BDS campaigns have persuaded a number of universities to cancel contracts with companies that are complicit with Israeli violations of international law such as Eden Springs, G4S and Veolia, which sold its Israeli business as a result of a years-long BDS campaign. Shelly Asquith, another of the union’s vice presidents, said she was pleased that the union’s support for the BDS movement had been reaffirmed.

‘At a time when students’ rights to organise on this issue are increasingly being undermined through programmes such as the Prevent agenda, it feels particularly important to re-assert our position,’ Asquith told The Electronic Intifada. Prevent is a British government programme ostensibly designed to stop young people from becoming involved in ‘terrorism’.

Since it was introduced to British schools and universities, police have deemed the reading of literature sympathetic to the Palestinians as evidence of holding ‘terrorist-like’ views. The UK government, universities and pro-Israel groups are currently seeking to restrict freedom of speech in order to protect Israel from criticism.

Last week, management at both the University College London and the University of Central Lancashire withdrew permission for events planned for Israeli Apartheid Week, an annual series of events held by the Palestine solidarity movement. However, Israeli Apartheid Week events organised by students at both universities are still taking place, as are events at more than 30 other campuses across the UK.

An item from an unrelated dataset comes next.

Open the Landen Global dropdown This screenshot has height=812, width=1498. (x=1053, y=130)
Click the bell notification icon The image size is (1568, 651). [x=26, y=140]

More than 200 people attended an opening event for Israeli Apartheid Week in London last Tuesday. The event featured Farid Esack, a South African academic and anti-apartheid activist and Aja Monet, a spoken word artist and human rights advocate from the US. Attempts to stifle pro-Palestine activism represent a serious attack on freedom of speech. But they are simply failing to deter students from taking principled action in support of Palestinians and their struggle for liberation.